* STATED PROBLEM *
Which lines of the listing below contain the string "return"? Copy each one, matching case exactly.

Entries on target coordinates:

^^^^^^^^

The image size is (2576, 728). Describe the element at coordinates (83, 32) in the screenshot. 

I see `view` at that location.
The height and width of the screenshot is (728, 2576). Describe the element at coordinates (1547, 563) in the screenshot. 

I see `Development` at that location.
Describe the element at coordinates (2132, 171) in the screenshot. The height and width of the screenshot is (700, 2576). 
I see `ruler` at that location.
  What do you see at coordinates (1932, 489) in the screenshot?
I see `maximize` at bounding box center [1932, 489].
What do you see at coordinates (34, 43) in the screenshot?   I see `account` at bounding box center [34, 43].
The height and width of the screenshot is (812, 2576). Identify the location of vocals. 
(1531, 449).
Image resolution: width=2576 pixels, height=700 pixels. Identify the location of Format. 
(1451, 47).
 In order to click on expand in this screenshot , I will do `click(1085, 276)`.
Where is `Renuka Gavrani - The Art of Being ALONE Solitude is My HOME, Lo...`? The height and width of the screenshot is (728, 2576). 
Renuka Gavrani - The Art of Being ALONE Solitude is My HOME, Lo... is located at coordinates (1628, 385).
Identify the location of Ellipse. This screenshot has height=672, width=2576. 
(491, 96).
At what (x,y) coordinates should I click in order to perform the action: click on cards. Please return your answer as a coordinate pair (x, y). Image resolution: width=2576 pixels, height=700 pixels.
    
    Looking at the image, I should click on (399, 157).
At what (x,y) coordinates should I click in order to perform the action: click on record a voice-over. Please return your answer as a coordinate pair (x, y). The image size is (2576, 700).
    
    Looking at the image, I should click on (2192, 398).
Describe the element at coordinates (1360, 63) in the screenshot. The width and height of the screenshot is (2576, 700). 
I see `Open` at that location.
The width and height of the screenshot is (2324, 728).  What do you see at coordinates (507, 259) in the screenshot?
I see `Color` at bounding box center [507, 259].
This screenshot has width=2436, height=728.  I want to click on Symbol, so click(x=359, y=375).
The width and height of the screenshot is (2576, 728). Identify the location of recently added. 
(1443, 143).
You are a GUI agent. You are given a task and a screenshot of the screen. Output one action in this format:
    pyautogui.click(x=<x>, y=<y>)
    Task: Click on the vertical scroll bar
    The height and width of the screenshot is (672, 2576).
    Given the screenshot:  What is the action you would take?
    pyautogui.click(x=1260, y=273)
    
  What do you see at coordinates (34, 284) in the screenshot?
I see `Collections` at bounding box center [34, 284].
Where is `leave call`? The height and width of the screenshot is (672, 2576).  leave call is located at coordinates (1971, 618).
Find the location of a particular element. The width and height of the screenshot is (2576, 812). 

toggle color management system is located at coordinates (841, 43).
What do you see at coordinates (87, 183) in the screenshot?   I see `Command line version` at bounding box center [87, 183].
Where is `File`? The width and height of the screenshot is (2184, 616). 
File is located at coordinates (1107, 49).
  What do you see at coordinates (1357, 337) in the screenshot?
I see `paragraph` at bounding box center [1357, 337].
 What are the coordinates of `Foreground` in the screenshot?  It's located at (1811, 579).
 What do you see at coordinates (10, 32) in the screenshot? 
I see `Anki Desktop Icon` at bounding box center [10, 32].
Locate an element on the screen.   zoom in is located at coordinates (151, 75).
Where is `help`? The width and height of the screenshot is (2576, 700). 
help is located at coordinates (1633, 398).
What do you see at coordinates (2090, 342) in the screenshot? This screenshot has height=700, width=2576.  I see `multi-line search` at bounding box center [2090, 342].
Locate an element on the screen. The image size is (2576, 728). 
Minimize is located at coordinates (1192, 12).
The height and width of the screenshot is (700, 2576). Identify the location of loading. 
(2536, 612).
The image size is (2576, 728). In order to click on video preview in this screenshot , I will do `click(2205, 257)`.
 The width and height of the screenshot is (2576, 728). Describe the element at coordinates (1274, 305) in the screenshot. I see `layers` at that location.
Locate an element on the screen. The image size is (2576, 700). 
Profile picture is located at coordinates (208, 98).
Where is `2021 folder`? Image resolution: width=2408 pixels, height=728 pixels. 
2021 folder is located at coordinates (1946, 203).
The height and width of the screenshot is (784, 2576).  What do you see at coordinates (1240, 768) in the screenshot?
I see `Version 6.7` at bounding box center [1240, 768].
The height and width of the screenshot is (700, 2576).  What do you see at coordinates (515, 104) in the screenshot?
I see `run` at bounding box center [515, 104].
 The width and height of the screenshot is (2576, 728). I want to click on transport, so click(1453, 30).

^^^^^^^^

* TASK RESULT *
At what (x,y) coordinates should I click in order to perform the action: click on cards. Please return your answer as a coordinate pair (x, y). Image resolution: width=2576 pixels, height=700 pixels.
At what (x,y) coordinates should I click in order to perform the action: click on record a voice-over. Please return your answer as a coordinate pair (x, y). The image size is (2576, 700).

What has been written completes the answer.